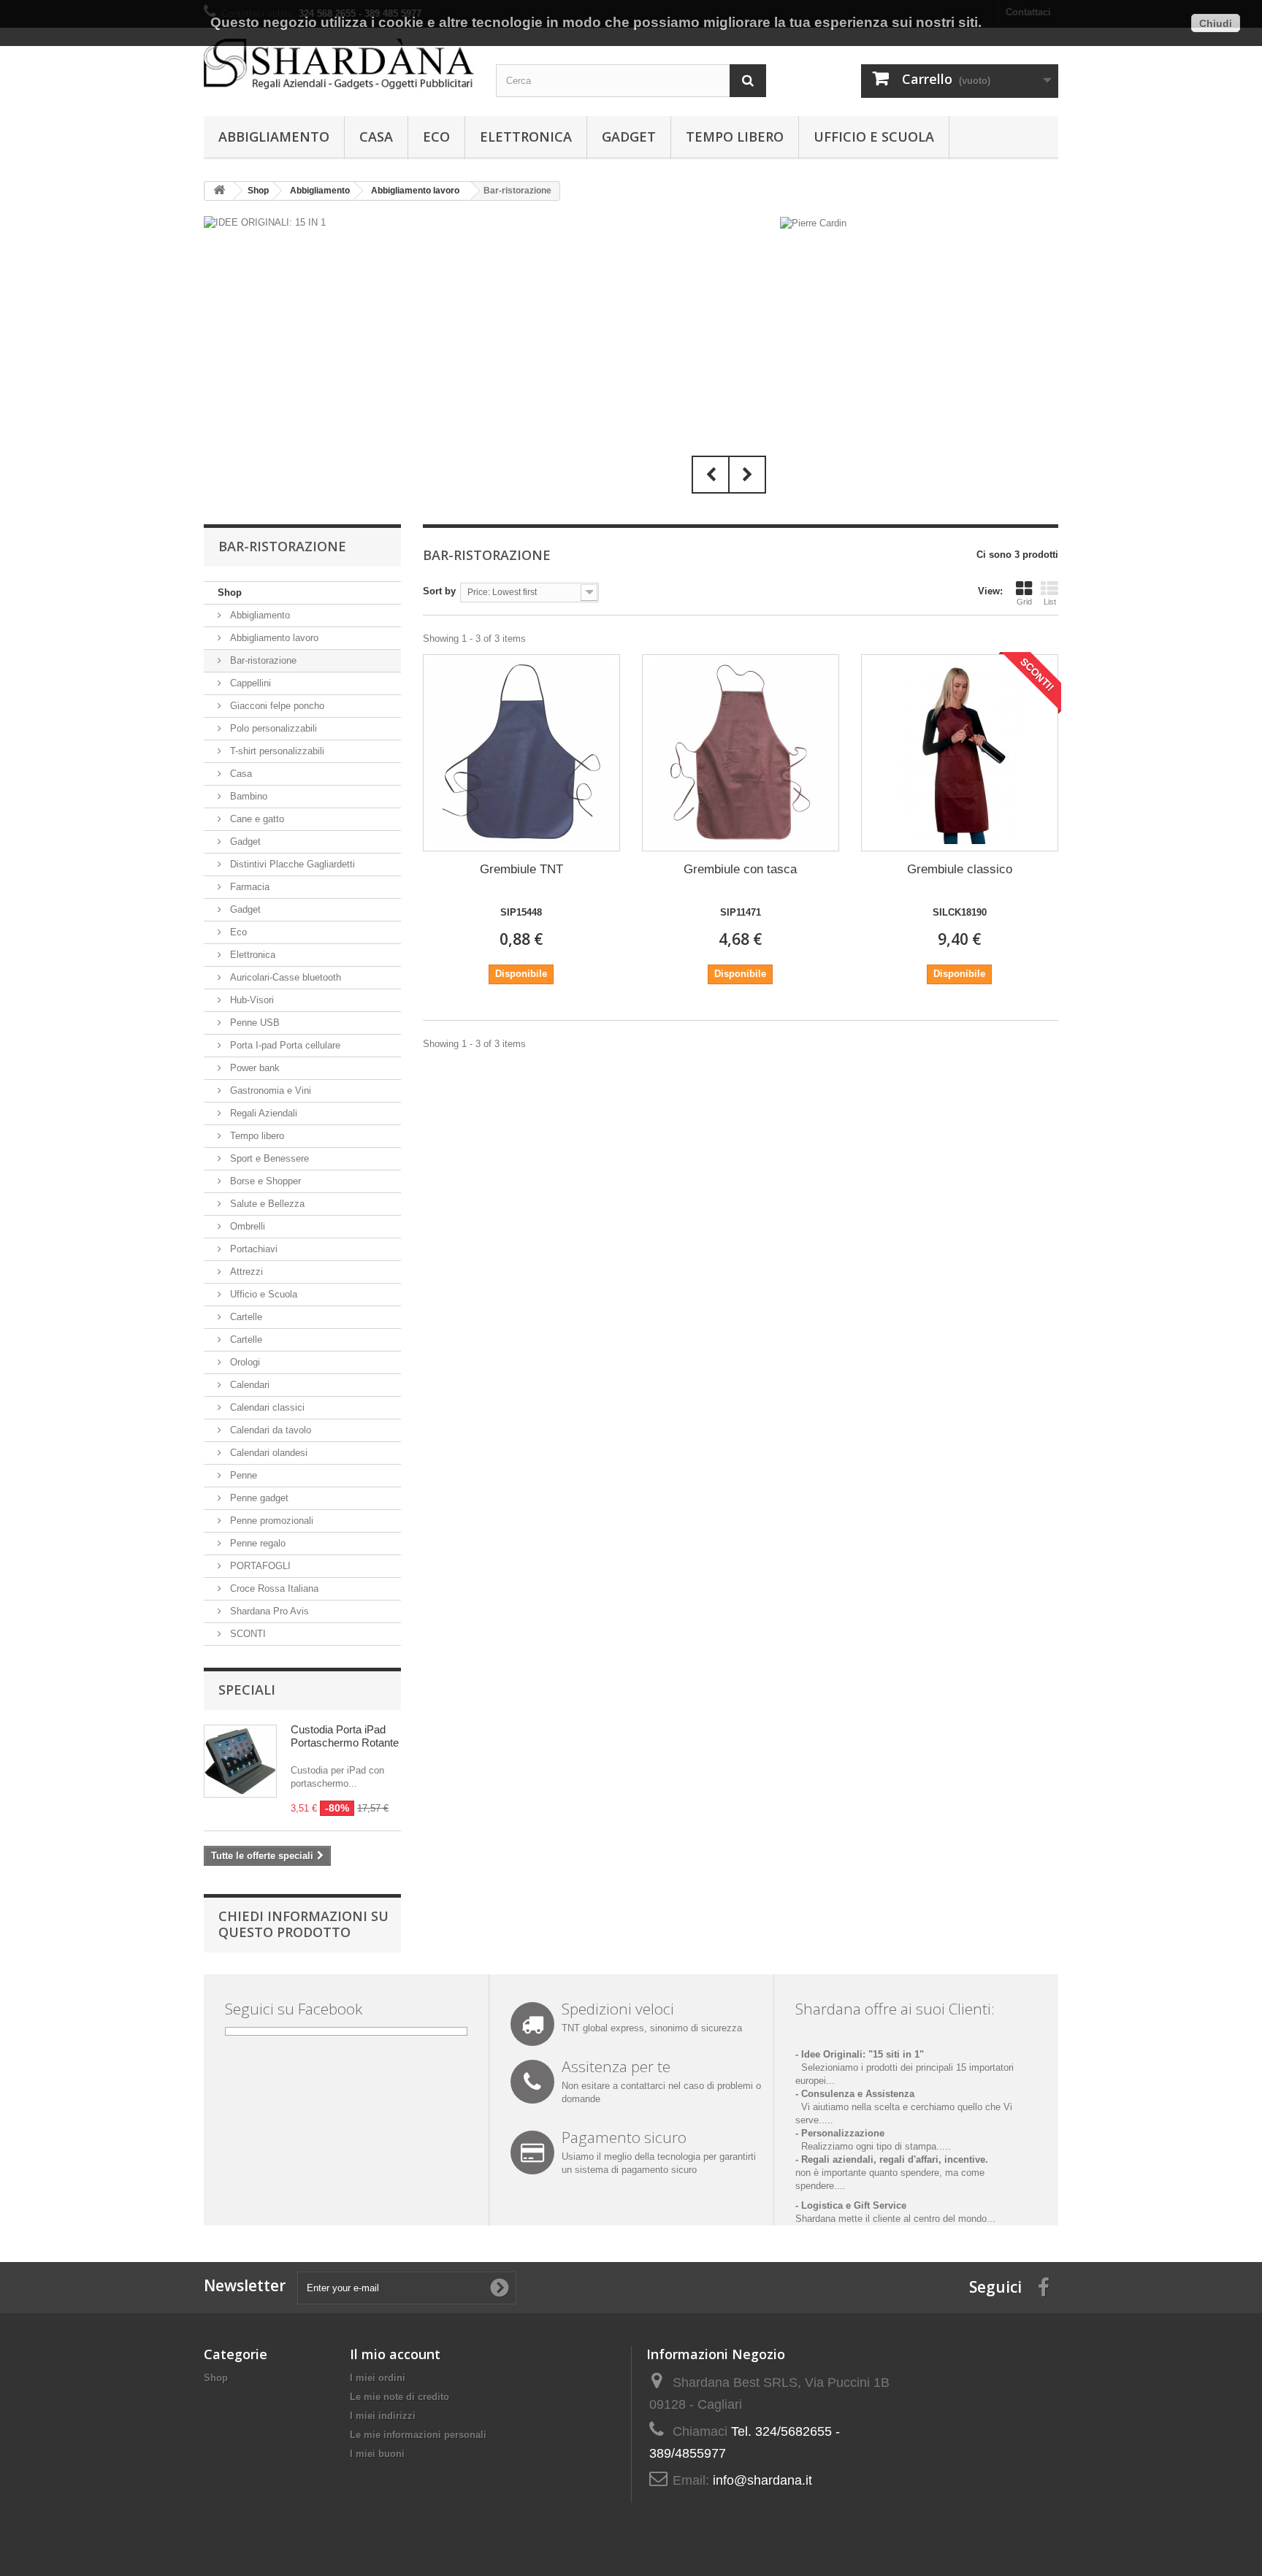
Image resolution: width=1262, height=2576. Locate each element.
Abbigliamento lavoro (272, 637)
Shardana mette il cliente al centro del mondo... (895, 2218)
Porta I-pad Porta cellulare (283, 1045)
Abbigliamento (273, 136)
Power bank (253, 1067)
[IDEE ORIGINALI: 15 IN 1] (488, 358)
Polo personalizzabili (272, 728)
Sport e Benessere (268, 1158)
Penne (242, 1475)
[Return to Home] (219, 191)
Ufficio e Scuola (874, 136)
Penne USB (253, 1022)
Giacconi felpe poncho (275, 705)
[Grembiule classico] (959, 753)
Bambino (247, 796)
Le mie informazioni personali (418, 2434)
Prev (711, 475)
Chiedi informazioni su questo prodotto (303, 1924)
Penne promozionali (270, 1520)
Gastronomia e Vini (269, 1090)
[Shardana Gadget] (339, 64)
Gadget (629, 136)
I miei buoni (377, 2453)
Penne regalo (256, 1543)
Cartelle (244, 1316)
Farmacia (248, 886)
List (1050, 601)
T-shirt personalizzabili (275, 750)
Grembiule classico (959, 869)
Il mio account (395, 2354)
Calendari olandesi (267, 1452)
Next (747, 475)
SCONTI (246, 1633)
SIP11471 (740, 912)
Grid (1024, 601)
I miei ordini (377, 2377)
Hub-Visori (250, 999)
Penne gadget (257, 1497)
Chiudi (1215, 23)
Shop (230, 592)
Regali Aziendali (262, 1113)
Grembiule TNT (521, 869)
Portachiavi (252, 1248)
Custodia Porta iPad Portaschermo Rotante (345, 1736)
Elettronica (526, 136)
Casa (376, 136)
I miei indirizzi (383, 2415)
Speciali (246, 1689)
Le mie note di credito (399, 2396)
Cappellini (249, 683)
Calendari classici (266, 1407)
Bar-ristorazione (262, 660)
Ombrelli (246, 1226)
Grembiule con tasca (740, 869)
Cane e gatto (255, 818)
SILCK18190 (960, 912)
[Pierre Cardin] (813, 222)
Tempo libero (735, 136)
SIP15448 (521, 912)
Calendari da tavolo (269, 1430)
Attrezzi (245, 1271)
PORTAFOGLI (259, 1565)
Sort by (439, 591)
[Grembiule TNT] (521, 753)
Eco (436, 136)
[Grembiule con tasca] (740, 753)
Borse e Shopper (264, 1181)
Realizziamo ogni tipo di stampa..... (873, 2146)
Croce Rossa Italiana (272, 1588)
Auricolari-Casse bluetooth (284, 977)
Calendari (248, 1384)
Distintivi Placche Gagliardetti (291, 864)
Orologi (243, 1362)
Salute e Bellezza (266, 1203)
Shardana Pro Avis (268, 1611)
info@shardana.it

## Work instruction
What is needed is an exact copy of the lines from the start of the records through the line containing "Il mio account (395, 2354)", with no pictures.

## Expected answer
Image resolution: width=1262, height=2576. Locate each element.
Abbigliamento lavoro (272, 637)
Shardana mette il cliente al centro del mondo... (895, 2218)
Porta I-pad Porta cellulare (283, 1045)
Abbigliamento (273, 136)
Power bank (253, 1067)
[IDEE ORIGINALI: 15 IN 1] (488, 358)
Polo personalizzabili (272, 728)
Sport e Benessere (268, 1158)
Penne (242, 1475)
[Return to Home] (219, 191)
Ufficio e Scuola (874, 136)
Penne USB (253, 1022)
Giacconi felpe poncho (275, 705)
[Grembiule classico] (959, 753)
Bambino (247, 796)
Le mie informazioni personali (418, 2434)
Prev (711, 475)
Chiedi informazioni su questo prodotto (303, 1924)
Penne promozionali (270, 1520)
Gastronomia e Vini (269, 1090)
[Shardana Gadget] (339, 64)
Gadget (629, 136)
I miei buoni (377, 2453)
Penne regalo (256, 1543)
Cartelle (244, 1316)
Farmacia (248, 886)
List (1050, 601)
T-shirt personalizzabili (275, 750)
Grembiule classico (959, 869)
Il mio account (395, 2354)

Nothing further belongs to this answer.